What they don't get in their education is a chance to explore. Since they don't have time, they are limited in the time they could have reading literature, surfing the Net, and socializing. One boy in my English discussion group said that Chinese schools teach you things, but American schools teach you how to learn and question. They could make classes, especially English, smaller. I also think it wouldn't hurt to let them have a dance every once in a while.
They also don't have organized sports. The government thinks this would be a distraction to their studies. Maybe. I do know that my students are bookish kids with puny arms, except for the basketball dudes, and when they had a sports day, the performances were a little pathetic. Kind of like Napoleon Dynamite playing tetherball.

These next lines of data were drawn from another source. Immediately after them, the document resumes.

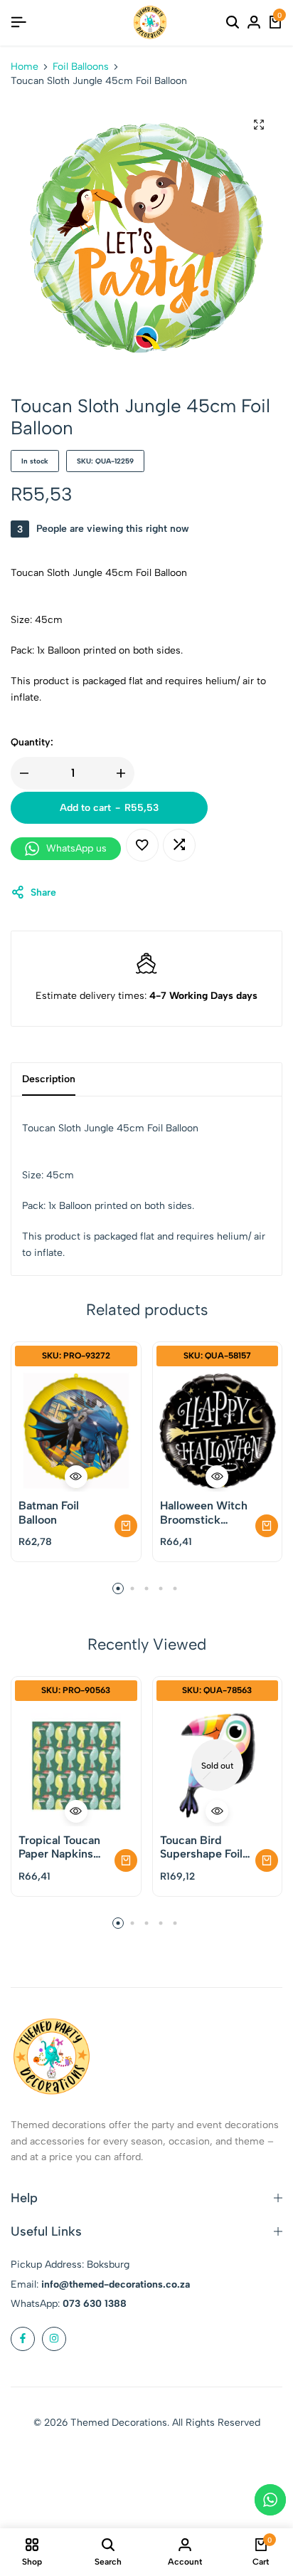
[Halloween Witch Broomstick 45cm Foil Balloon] (217, 1431)
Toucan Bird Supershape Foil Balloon (201, 1846)
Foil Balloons (81, 67)
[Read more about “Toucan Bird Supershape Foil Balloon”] (266, 1860)
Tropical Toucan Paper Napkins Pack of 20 (59, 1846)
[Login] (254, 23)
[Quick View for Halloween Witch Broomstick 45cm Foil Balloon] (217, 1476)
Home (24, 67)
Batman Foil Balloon (48, 1512)
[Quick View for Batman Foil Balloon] (76, 1476)
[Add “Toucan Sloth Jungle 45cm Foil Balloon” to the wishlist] (142, 845)
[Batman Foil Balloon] (76, 1431)
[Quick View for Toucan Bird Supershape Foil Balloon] (217, 1811)
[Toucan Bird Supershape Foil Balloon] (217, 1766)
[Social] (23, 2339)
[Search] (232, 23)
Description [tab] (48, 1079)
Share (43, 892)
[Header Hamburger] (18, 22)
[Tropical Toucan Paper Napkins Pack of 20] (76, 1766)
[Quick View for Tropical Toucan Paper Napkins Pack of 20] (76, 1811)
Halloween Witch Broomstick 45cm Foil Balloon (206, 1512)
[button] (179, 845)
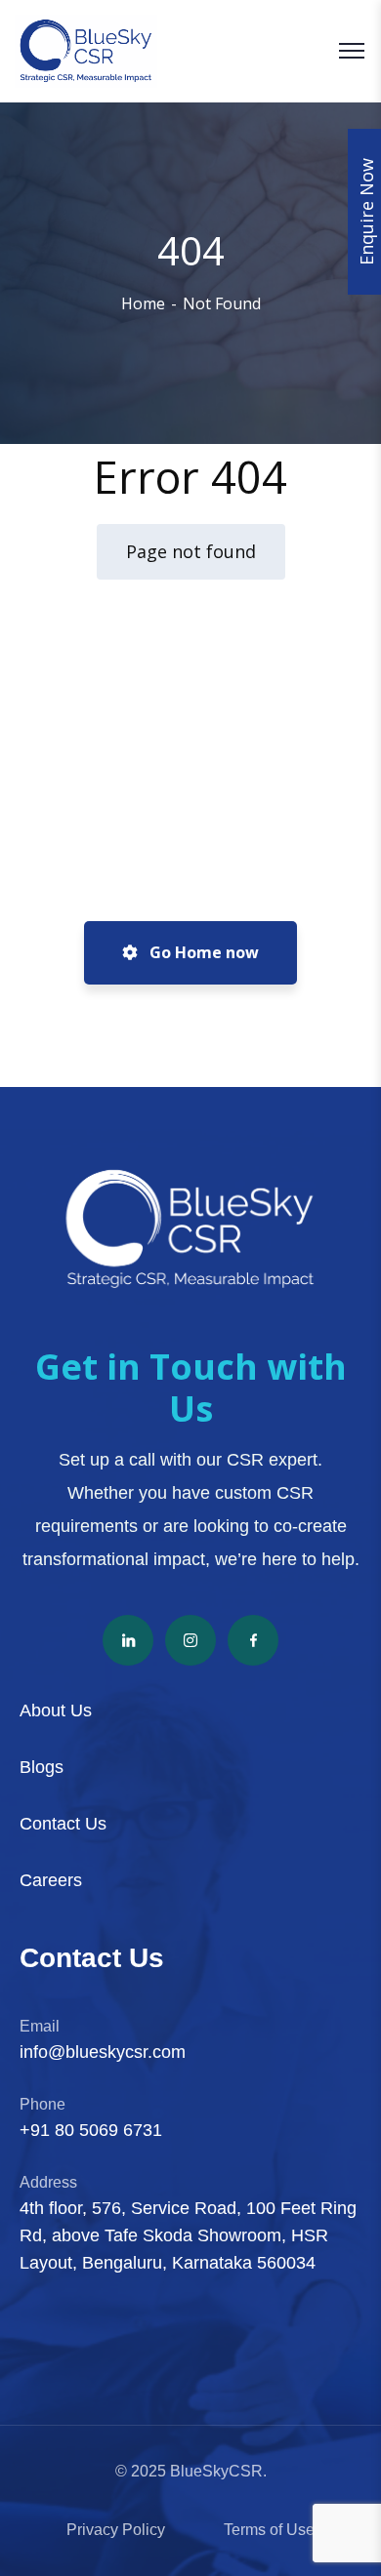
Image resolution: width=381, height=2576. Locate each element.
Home (143, 303)
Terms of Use (269, 2529)
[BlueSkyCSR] (86, 51)
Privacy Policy (115, 2529)
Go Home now (202, 952)
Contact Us (63, 1823)
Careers (51, 1880)
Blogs (42, 1767)
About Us (56, 1710)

I didn't tell the kids about how many fewer classes American kids had to take, that many take just a few classes a day and they have weekends off. I didn't have the heart. I did say that a lot of kids opted for easier classes, which didn't necessarily prepare them for the future. I also talked about how hard the top students worked, just like them, only it was a bit of a lie. They still have dances, and a social life. They might even have time to participate in sports! Our kids have it easier, a lot easier, and that was something I tried hard not to emphasize since I didn't want to crush their spirits. Instead, I tried to put a positive spin on how they were building on their future, and how impressed I am with their work ethic and intelligence. Which I am.